@DXWorldExpo Authors: Elizabeth White, Liz McMillan, Pat Romanski, Yeshim Deniz, William Schmarzo

Related Topics: @DXWorldExpo, Microservices Expo

@DXWorldExpo: Blog Feed Post

Big Data Redefined By @TonyShan | @CloudExpo [#BigData]

Big Data is a loose term for the collection, storage, processing, and sophisticated analysis of massive amounts of data

Big Data is a loose term for the collection, storage, processing, and sophisticated analysis of massive amounts of data, far larger and from many more kinds of sources than ever before. The definition of Big Data can be traced back to the 3Vs model defined by Doug Laney in 2001: Volume, Velocity, and Variety. The fourth V was later added in different fashions, such as “Value” or “Veracity”.

Interestingly the conceptualization of Big Data in the beginning of this century seems to gain wider use now after nearly 14 years. This sounds a little strange as the present dynamic world has evolved so much with so many things changed. Does the old definition still fit?

A recent report revealed that more than 80% of the executives surveyed thought that the term of Big Data was overstated, confusing, or misleading. They liked the concept, but hated the phrase. As Tom Davenport pointed out, nobody likes the term and almost everybody wishes for a better, more descriptive name for it.

The big problem of Big Data is that the V-model ineffectively describes the phenomenon and is outdated for the new paradigm. Even the original author admitted that he was simply writing about the burgeoning data in the data warehousing and business intelligence world. It is necessary to redefine the term.

Big Data in today’s world is essentially the ability to parse more information, faster and deeper, to provide unprecedented insights of the business world. The concept is more about 4Rs than 4Vs in the current situation: Real-time, Relevance, Revelation and Refinery.

  • Real-time: With the maturing and commoditization of distributed file systems and parallel processing functions, real-time is realistic. Instant response is a must for most online applications. Fast analysis is compulsory for any size of data nowadays. Batch mode becomes history now, except for cost constraints and due diligence reasons. Anything less than (near) real-time brings significant competitive disadvantages.

  • Relevance: Data analysis must be context-aware, semantic, and meaningful. Simple string match or syntactic equality is no longer enough. Unrelated data is useless as a distraction. It is mandatory for data analytics to be knowledge-based with relevant information analyzed. Interdisciplinary science and engineering must be leveraged to quantify the level of relevance in the data and user’s interest areas.

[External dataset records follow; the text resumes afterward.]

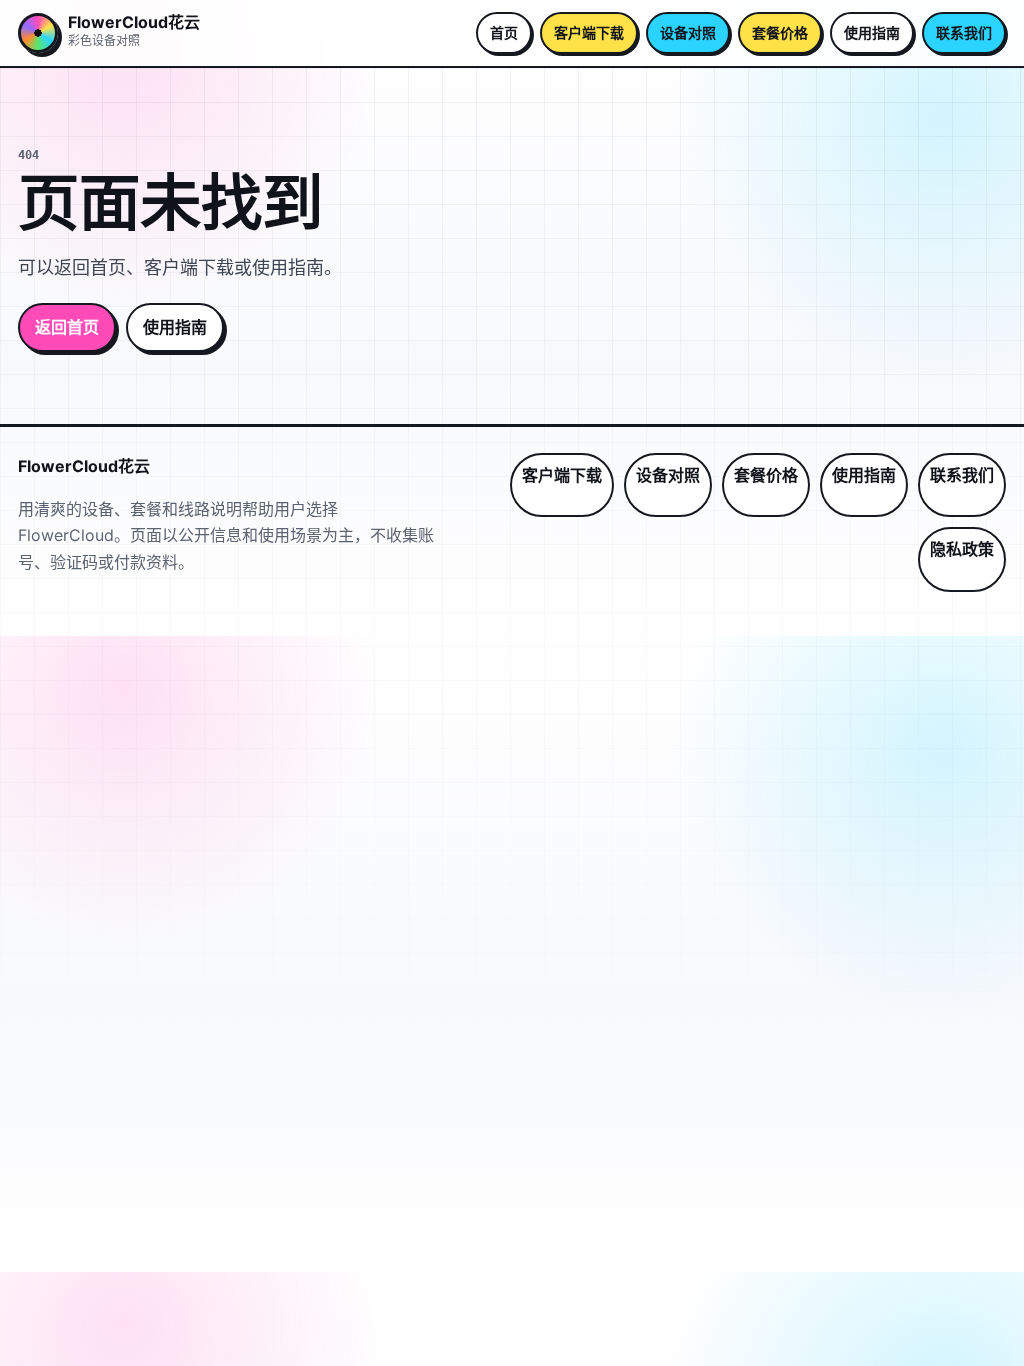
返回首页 (67, 327)
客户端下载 (589, 32)
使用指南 (872, 32)
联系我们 (964, 32)
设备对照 (688, 32)
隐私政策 (962, 549)
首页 (504, 32)
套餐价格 (780, 32)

Simply put, what matters the most is not how much data is delivered in the fastest way, but how applicable and useful the content is to an end user’s needs at the right time and in the right place.

  • Revelation: Previously unknown things are uncovered and disclosed in some form of knowledge not before realized. Hidden patterns are identified to correlate data elements and events at massive scale. Ambiguous, vague and obscure  data sets can be crystalized to provide better views and statistics. Seemingly random data can be mined to signal the potential linkage and interlock. User behaviors are analyzed via machine learning to find and understand the collaborative influence and sentiments.

  • Refinery: Raw data are extracted and transformed into relevant and actionable information effectively on demand. The refined data is timely, clean, aggregated, insightful and well understood. Data refinery takes the uncertainty out of the data and filter/reform the data for meaningful analysis and operations. The refinement output can be multi-structured to unlock the potential value and deepen the understanding. Data may be re-refined in a self-improved process based on the downstream needs and consumption context.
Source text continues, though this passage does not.